So I have created a custom environment using OpenAI Gym. I'm closely following the keras-rl examples of the DQNAgent for the CartPole example which leads to the following implementation:
nb_actions = env.action_space.n
# Option 1 : Simple model
model = Sequential()
model.add(Flatten(input_shape=(1,) + env.observation_space.shape))
model.add(Dense(nb_actions))
model.add(Activation('linear'))
# Next, we build a very simple model.
#model = Sequential()
#model.add(Flatten(input_shape=(1,) + env.observation_space.shape))
#model.add(Dense(16))
#model.add(Activation('relu'))
#model.add(Dense(16))
#model.add(Activation('relu'))
#model.add(Dense(16))
#model.add(Activation('relu'))
#model.add(Dense(nb_actions, activation='linear'))
#model.add(Activation('linear'))
# Finally, we configure and compile our agent. You can use every built-in Keras optimizer and # even the metrics!
memory = SequentialMemory(limit=50000, window_length=1)
policy = BoltzmannQPolicy()
dqn = DQNAgent(model=model, nb_actions=nb_actions, memory=memory, nb_steps_warmup=10, target_model_update=1e-2, policy=policy)
dqn.compile(Adam(lr=1e-3), metrics=['mae'])
# Okay, now it's time to learn something! We visualize the training here for show, but this # slows down training quite a lot. You can always safely abort the training prematurely using # Ctrl + C.
dqn.fit(env, nb_steps=2500, visualize=False, verbose=2)

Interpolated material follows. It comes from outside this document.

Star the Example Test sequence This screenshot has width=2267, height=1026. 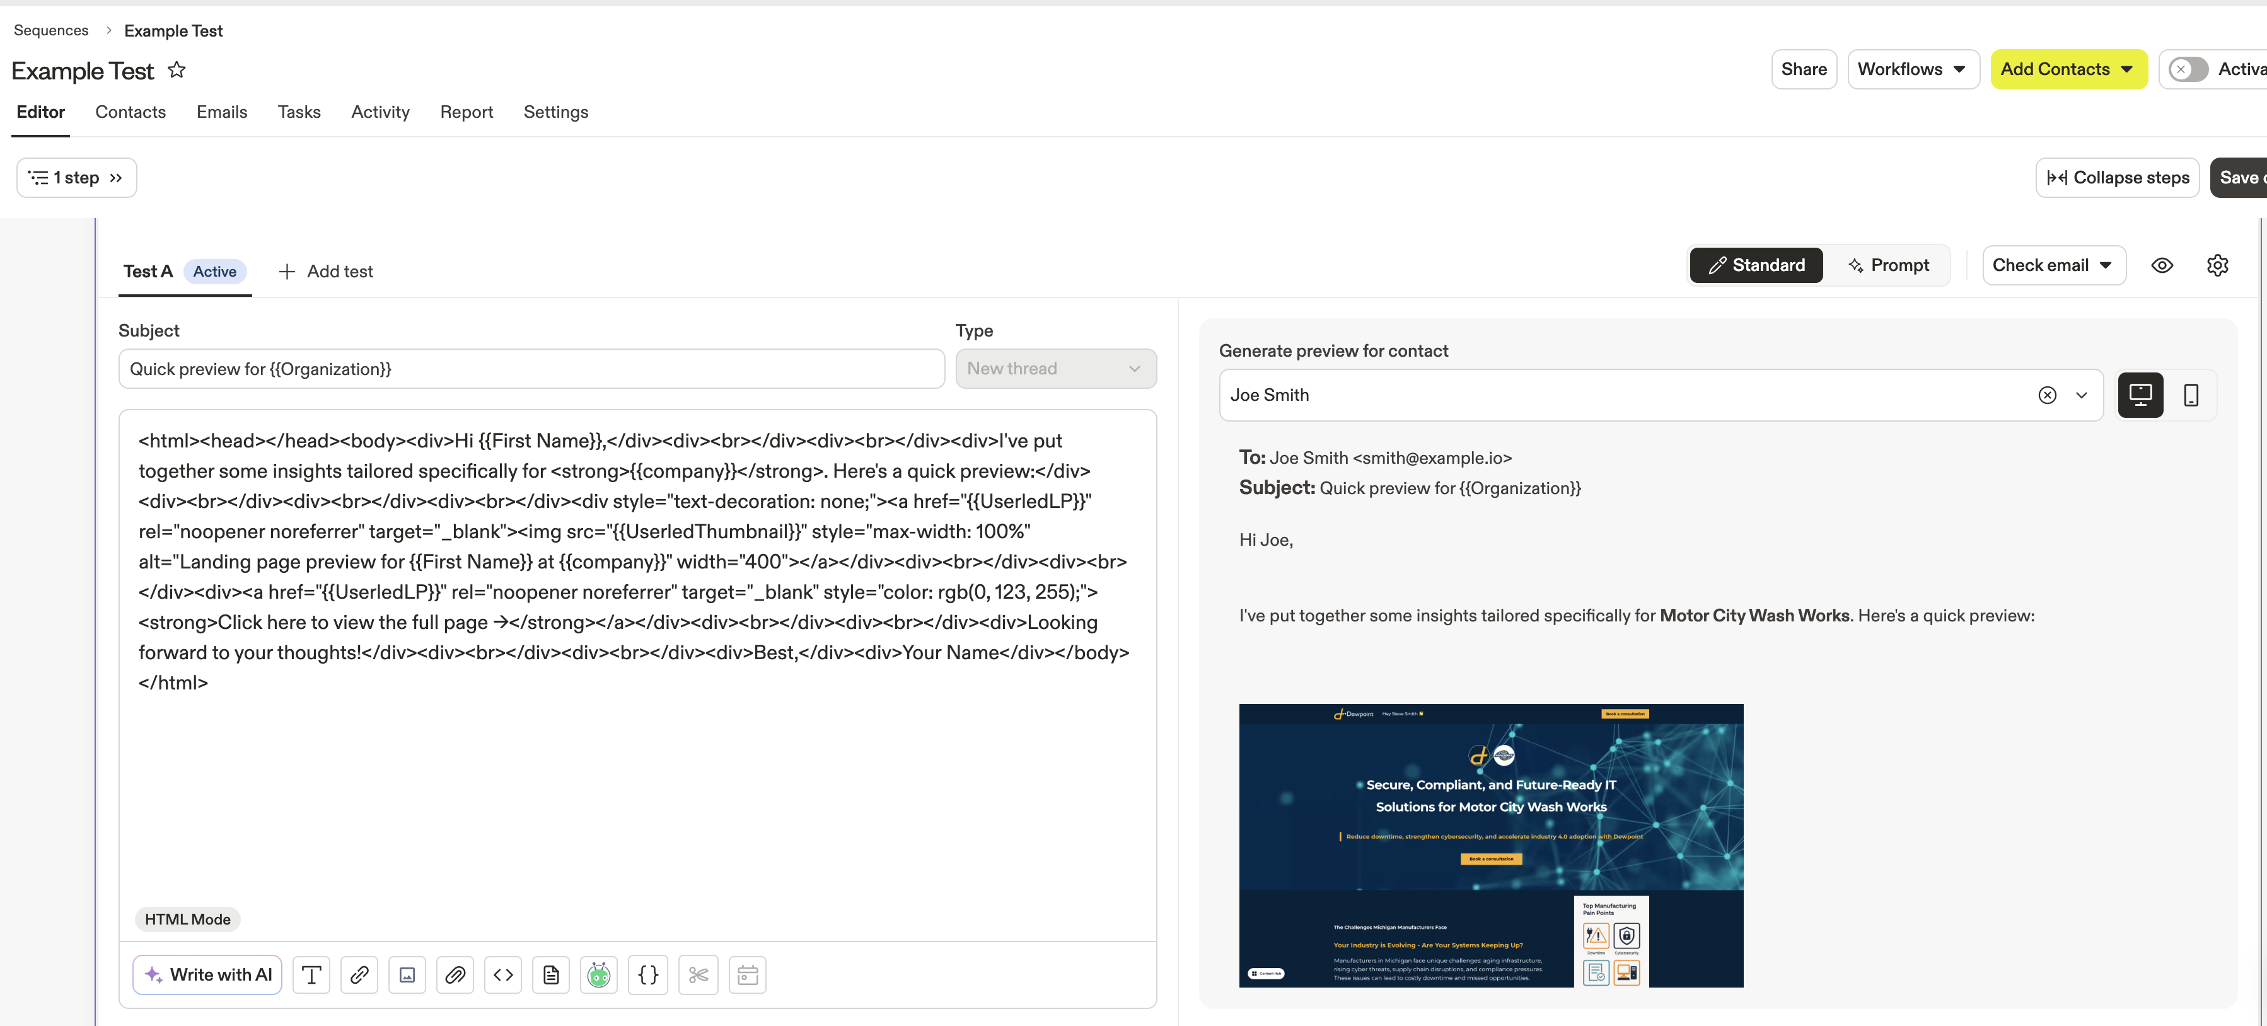point(177,70)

# After training is done, we save the final weights.
dqn.save_weights('dqn_{}_weights.h5f'.format(ENV_NAME), overwrite=True)
# Finally, evaluate our algorithm for 5 episodes.

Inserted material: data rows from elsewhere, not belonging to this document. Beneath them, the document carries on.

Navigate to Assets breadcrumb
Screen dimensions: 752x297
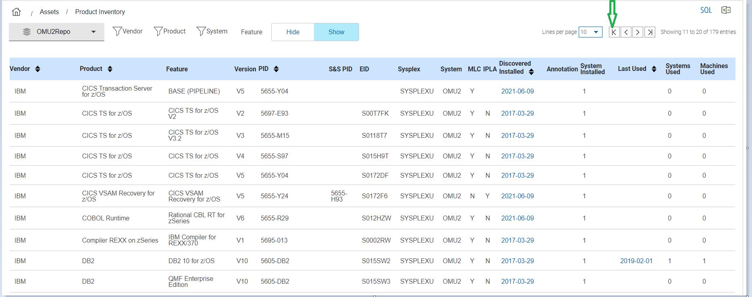coord(49,12)
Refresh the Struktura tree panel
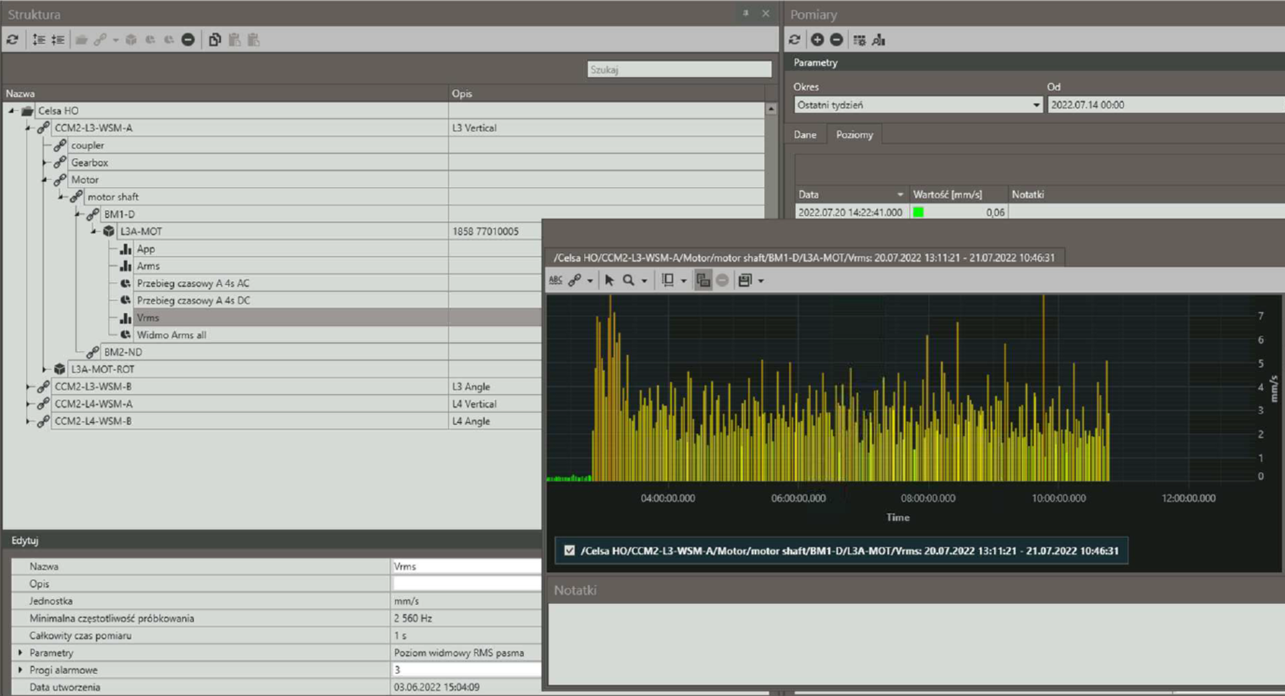Screen dimensions: 1285x696 point(13,40)
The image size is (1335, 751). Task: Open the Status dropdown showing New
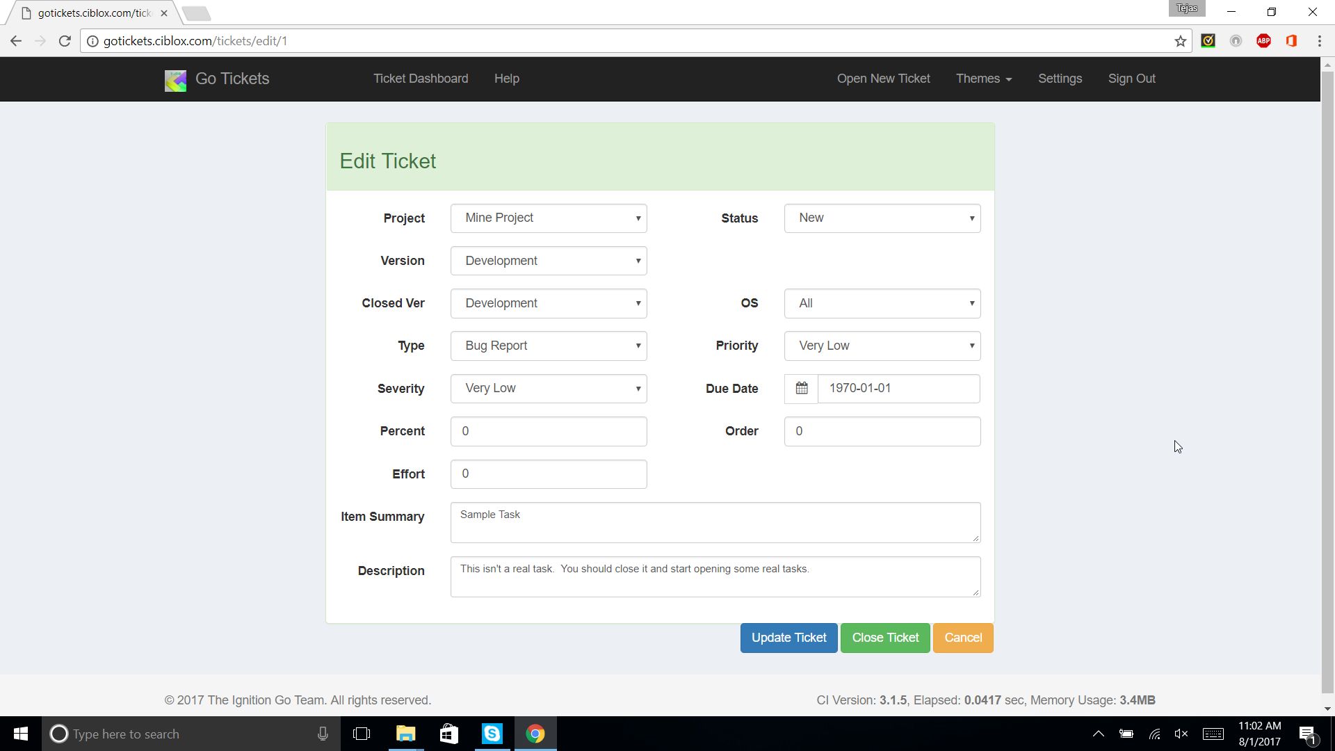pyautogui.click(x=882, y=218)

dqn.test(env, nb_episodes=10, visualize=False)
So everything looks as I would expect up until the dqn.test function call. Sample output from the dqn.fit is as follows:
... 1912/2500: episode: 8, duration: 1.713s, episode steps: 239, steps per second: 139, episode reward: -78.774, mean reward: -0.330 [-27928.576, 18038.443], mean action: 0.657 [0.000, 2.000], mean observation: 8825.907 [5947.400, 17211.920], loss: 7792970.500000, mean_absolute_error: 653.732361, mean_q: 1.000000
2151/2500: episode: 9, duration: 1.790s, episode steps: 239, steps per second: 134, episode reward: -23335.055, mean reward: -97.636 [-17918.534, 17819.400], mean action: 0.636 [0.000, 2.000], mean observation: 8825.907 [5947.400, 17211.920], loss: 8051206.500000, mean_absolute_error: 676.335266, mean_q: 1.000000
2390/2500: episode: 10, duration: 1.775s, episode steps: 239, steps per second: 135, episode reward: 16940.150, mean reward: 70.879 [-25552.948, 17819.400], mean action: 0.611 [0.000, 2.000], mean observation: 8825.907 [5947.400, 17211.920], loss: 8520963.000000, mean_absolute_error: 690.176819, mean_q: 1.000000
With the various rewards being different it appears to me that the fitting is working as expected. But when the dqn.test method is run, it keeps generating the same output for each episode. In the case of the data I'm using, negative rewards are bad and positive rewards would be good.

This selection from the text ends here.